◎「たづたづし」(形シク)
「たちつたちつし(経過ちつ経過ちつし)」。「たち(経過ち)」は「たち(立ち・発ち・経過ち)」の項。「時(とき)がたち」などのそれ。「たちつたちつし(経過ちつ経過ちつし)」は、一気にある経過が進行するのではなく、少し経過し滞(とどこほ)り、また少し経過し滞(とどこほ)り、また少し経過し滞(とどこほ)り…と経過する印象であること。この語は語音も意味も「たどたどし」に似ていますが、別語。
「夕闇は路(みち)たづたづし(多豆多頭四)月待ちて行(ゆ)かせ吾が背子その間(ま)にも見む」(万709)。
「鶴(たづ)が鳴き葦(あし)べをさして飛び渡るあなたづたづし(多頭多頭志)ひとりさ寝(ぬ)れば」(万3626:うとうとしては醒め、うとうとしては醒め、眠れないということ)。
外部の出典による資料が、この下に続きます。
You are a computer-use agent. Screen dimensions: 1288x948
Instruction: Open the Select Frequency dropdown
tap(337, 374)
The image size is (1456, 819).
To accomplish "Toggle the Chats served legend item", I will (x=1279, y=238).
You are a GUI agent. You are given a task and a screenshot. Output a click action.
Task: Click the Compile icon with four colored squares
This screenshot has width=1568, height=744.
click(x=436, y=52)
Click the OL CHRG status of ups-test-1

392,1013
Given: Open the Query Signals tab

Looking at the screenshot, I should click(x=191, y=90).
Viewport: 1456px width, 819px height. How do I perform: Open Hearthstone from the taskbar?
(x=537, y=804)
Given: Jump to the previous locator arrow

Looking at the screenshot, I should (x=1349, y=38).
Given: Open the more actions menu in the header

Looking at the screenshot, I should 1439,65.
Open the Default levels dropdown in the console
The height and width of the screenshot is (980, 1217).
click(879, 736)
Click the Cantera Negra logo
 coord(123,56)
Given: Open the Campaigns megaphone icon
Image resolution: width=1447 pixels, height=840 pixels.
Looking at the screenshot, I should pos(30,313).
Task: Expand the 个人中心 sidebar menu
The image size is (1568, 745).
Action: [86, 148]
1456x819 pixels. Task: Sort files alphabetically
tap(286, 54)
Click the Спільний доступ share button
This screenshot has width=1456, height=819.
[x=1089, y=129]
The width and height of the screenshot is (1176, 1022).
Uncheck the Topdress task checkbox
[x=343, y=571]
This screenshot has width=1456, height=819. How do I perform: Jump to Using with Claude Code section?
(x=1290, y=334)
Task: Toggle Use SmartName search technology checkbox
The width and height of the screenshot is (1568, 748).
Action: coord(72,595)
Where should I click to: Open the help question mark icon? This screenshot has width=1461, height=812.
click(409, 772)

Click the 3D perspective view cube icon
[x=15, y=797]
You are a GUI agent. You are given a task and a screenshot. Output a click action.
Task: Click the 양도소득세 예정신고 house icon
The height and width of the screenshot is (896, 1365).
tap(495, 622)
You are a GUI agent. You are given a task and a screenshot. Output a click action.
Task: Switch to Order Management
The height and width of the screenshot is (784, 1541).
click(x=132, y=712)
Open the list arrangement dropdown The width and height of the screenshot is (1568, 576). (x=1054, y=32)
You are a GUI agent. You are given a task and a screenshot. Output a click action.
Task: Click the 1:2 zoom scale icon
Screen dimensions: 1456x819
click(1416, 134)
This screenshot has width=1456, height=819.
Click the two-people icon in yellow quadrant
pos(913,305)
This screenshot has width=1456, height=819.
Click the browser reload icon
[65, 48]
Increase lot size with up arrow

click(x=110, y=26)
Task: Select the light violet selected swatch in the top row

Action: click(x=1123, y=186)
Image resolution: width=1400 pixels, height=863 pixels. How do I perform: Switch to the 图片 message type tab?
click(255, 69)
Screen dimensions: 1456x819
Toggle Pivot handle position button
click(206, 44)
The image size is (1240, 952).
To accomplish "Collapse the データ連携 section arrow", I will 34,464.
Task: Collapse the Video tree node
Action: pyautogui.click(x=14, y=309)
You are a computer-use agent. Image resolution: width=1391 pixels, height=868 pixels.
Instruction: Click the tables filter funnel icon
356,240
「雪降りて路たつたつし逢坂の関の岩かと見えみ見えずみ」(『国基集』)。
◎「たって」
「ちはって(地這って)」。地を這(は)って、ということであり、地を這うように人にひたすらなにごとかを願うことや、動態(とくに苦痛や痛み)がそうした状態になるような深刻なものであることを表現する。「っ」は「ひ」の、いわゆる促音便と言われる現象ですが、この現象がいつごろからあるか、くわしいことはわかっていない。
「鳴海・宮(名古屋熱田の門人)へは音信ばかりにて立ち寄り申さず候へば、(その門人が)名古屋まで見舞に参り、鳴海へ引き返すべきよし達而(たって)申し候を(申したが)、(その門人へ)いろいろ挨拶いたし帰し候」(「松尾芭蕉書簡」元禄7年閏5月21日)。
「有田の庄の傾城町の者共、お願の筋ござる迚(とて)、達て願まする」(「歌舞伎」『幼稚子敵討(をさなごのかたきうち)』)。
「取引先の社長のたっての希望でそうしたいということなので…」。
「得齊毒味いたせしに、果してお茶に毒薬あつて忽(たちま)ち血を吐きたつての苦しみ…」(「歌舞伎」『黄門記童幼講釈(くわうもんきをさながいしやく)』)。
「亭主庭にて蜂にさゝれあいたあいたとたつてのくるひ居れば…」(「咄本」『評判の俵』)。